Dataset entries
::::::::

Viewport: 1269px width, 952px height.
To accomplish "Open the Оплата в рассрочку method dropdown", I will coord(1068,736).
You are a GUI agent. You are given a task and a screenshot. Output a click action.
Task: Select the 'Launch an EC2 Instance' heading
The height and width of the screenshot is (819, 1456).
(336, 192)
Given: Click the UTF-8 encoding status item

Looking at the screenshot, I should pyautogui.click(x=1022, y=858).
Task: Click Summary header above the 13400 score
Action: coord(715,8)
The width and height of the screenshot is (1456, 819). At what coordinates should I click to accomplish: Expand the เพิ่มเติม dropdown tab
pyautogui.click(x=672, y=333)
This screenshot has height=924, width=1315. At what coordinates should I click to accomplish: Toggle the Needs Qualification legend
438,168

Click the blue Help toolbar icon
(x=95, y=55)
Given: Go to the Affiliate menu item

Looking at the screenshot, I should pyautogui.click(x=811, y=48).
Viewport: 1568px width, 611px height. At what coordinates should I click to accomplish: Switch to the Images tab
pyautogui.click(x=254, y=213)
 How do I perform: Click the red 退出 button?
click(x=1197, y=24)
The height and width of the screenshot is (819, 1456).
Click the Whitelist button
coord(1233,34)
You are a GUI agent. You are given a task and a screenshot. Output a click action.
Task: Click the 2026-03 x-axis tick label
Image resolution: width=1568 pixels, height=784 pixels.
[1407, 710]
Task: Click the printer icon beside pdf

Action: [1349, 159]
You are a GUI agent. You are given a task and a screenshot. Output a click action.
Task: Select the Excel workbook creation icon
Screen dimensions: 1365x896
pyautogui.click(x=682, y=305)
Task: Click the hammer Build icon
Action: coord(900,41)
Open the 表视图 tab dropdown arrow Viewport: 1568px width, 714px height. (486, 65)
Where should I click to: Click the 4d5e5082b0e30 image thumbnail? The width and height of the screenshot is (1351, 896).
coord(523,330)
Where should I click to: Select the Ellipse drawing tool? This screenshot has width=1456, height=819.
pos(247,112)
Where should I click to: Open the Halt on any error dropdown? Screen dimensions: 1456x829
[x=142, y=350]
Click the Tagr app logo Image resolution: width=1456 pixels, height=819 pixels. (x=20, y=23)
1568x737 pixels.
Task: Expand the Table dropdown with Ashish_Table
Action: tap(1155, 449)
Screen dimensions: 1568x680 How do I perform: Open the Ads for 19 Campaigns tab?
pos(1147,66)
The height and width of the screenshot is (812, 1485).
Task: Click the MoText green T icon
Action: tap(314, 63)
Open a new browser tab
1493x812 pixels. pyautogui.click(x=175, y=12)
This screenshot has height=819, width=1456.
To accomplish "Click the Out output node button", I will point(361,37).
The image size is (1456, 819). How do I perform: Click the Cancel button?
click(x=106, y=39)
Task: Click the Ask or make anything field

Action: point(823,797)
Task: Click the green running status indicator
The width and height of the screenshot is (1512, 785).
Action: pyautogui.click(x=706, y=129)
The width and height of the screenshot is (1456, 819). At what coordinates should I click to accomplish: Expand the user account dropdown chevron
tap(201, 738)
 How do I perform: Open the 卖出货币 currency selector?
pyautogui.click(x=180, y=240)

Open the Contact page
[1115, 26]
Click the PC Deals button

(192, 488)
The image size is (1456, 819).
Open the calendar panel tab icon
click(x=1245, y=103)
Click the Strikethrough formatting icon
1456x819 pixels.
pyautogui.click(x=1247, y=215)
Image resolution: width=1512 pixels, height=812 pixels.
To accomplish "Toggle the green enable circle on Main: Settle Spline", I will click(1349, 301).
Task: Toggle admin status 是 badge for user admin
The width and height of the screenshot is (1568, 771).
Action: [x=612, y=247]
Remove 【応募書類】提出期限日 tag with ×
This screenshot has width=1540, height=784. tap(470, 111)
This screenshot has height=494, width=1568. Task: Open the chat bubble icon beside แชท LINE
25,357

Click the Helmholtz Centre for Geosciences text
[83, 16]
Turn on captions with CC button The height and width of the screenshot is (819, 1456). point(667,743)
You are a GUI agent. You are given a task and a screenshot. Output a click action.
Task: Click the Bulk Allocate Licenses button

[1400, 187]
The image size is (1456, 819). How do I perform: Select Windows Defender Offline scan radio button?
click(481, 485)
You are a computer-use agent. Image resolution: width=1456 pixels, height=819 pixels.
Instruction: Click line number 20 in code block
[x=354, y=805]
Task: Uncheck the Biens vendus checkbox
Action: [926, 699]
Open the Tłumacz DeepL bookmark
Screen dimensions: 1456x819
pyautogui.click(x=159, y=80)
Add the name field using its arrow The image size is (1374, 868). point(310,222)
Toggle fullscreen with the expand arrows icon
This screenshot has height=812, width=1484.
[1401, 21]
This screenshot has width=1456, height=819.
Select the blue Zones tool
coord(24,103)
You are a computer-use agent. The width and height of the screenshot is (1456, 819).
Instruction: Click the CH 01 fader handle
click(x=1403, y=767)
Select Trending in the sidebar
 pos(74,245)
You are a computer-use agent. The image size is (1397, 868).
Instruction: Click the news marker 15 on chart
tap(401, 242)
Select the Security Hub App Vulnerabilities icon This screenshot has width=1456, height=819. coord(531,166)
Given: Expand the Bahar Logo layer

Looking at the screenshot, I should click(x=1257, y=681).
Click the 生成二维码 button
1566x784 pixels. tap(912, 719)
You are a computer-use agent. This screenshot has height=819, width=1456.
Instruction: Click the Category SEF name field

::::::::

■ **Task goal**
From the first record to the last, print each one exactly.

■ **Exercise response**
Viewport: 1269px width, 952px height.
To accomplish "Open the Оплата в рассрочку method dropdown", I will coord(1068,736).
You are a GUI agent. You are given a task and a screenshot. Output a click action.
Task: Select the 'Launch an EC2 Instance' heading
The height and width of the screenshot is (819, 1456).
(336, 192)
Given: Click the UTF-8 encoding status item

Looking at the screenshot, I should pyautogui.click(x=1022, y=858).
Task: Click Summary header above the 13400 score
Action: coord(715,8)
The width and height of the screenshot is (1456, 819). At what coordinates should I click to accomplish: Expand the เพิ่มเติม dropdown tab
pyautogui.click(x=672, y=333)
This screenshot has height=924, width=1315. At what coordinates should I click to accomplish: Toggle the Needs Qualification legend
438,168

Click the blue Help toolbar icon
(x=95, y=55)
Given: Go to the Affiliate menu item

Looking at the screenshot, I should pyautogui.click(x=811, y=48).
Viewport: 1568px width, 611px height. At what coordinates should I click to accomplish: Switch to the Images tab
pyautogui.click(x=254, y=213)
 How do I perform: Click the red 退出 button?
click(x=1197, y=24)
The height and width of the screenshot is (819, 1456).
Click the Whitelist button
coord(1233,34)
You are a GUI agent. You are given a task and a screenshot. Output a click action.
Task: Click the 2026-03 x-axis tick label
Image resolution: width=1568 pixels, height=784 pixels.
[1407, 710]
Task: Click the printer icon beside pdf

Action: [1349, 159]
You are a GUI agent. You are given a task and a screenshot. Output a click action.
Task: Select the Excel workbook creation icon
Screen dimensions: 1365x896
pyautogui.click(x=682, y=305)
Task: Click the hammer Build icon
Action: coord(900,41)
Open the 表视图 tab dropdown arrow Viewport: 1568px width, 714px height. (486, 65)
Where should I click to: Click the 4d5e5082b0e30 image thumbnail? The width and height of the screenshot is (1351, 896).
coord(523,330)
Where should I click to: Select the Ellipse drawing tool? This screenshot has width=1456, height=819.
pos(247,112)
Where should I click to: Open the Halt on any error dropdown? Screen dimensions: 1456x829
[x=142, y=350]
Click the Tagr app logo Image resolution: width=1456 pixels, height=819 pixels. (x=20, y=23)
1568x737 pixels.
Task: Expand the Table dropdown with Ashish_Table
Action: tap(1155, 449)
Screen dimensions: 1568x680 How do I perform: Open the Ads for 19 Campaigns tab?
pos(1147,66)
The height and width of the screenshot is (812, 1485).
Task: Click the MoText green T icon
Action: tap(314, 63)
Open a new browser tab
1493x812 pixels. pyautogui.click(x=175, y=12)
This screenshot has height=819, width=1456.
To accomplish "Click the Out output node button", I will point(361,37).
The image size is (1456, 819). How do I perform: Click the Cancel button?
click(x=106, y=39)
Task: Click the Ask or make anything field

Action: point(823,797)
Task: Click the green running status indicator
The width and height of the screenshot is (1512, 785).
Action: pyautogui.click(x=706, y=129)
The width and height of the screenshot is (1456, 819). At what coordinates should I click to accomplish: Expand the user account dropdown chevron
tap(201, 738)
 How do I perform: Open the 卖出货币 currency selector?
pyautogui.click(x=180, y=240)

Open the Contact page
[1115, 26]
Click the PC Deals button

(192, 488)
The image size is (1456, 819).
Open the calendar panel tab icon
click(x=1245, y=103)
Click the Strikethrough formatting icon
1456x819 pixels.
pyautogui.click(x=1247, y=215)
Image resolution: width=1512 pixels, height=812 pixels.
To accomplish "Toggle the green enable circle on Main: Settle Spline", I will click(1349, 301).
Task: Toggle admin status 是 badge for user admin
The width and height of the screenshot is (1568, 771).
Action: [x=612, y=247]
Remove 【応募書類】提出期限日 tag with ×
This screenshot has width=1540, height=784. tap(470, 111)
This screenshot has height=494, width=1568. Task: Open the chat bubble icon beside แชท LINE
25,357

Click the Helmholtz Centre for Geosciences text
[83, 16]
Turn on captions with CC button The height and width of the screenshot is (819, 1456). point(667,743)
You are a GUI agent. You are given a task and a screenshot. Output a click action.
Task: Click the Bulk Allocate Licenses button

[1400, 187]
The image size is (1456, 819). How do I perform: Select Windows Defender Offline scan radio button?
click(481, 485)
You are a computer-use agent. Image resolution: width=1456 pixels, height=819 pixels.
Instruction: Click line number 20 in code block
[x=354, y=805]
Task: Uncheck the Biens vendus checkbox
Action: [926, 699]
Open the Tłumacz DeepL bookmark
Screen dimensions: 1456x819
pyautogui.click(x=159, y=80)
Add the name field using its arrow The image size is (1374, 868). point(310,222)
Toggle fullscreen with the expand arrows icon
This screenshot has height=812, width=1484.
[1401, 21]
This screenshot has width=1456, height=819.
Select the blue Zones tool
coord(24,103)
You are a computer-use agent. The width and height of the screenshot is (1456, 819).
Instruction: Click the CH 01 fader handle
click(x=1403, y=767)
Select Trending in the sidebar
 pos(74,245)
You are a computer-use agent. The image size is (1397, 868).
Instruction: Click the news marker 15 on chart
tap(401, 242)
Select the Security Hub App Vulnerabilities icon This screenshot has width=1456, height=819. coord(531,166)
Given: Expand the Bahar Logo layer

Looking at the screenshot, I should click(x=1257, y=681).
Click the 生成二维码 button
1566x784 pixels. tap(912, 719)
You are a computer-use agent. This screenshot has height=819, width=1456.
Instruction: Click the Category SEF name field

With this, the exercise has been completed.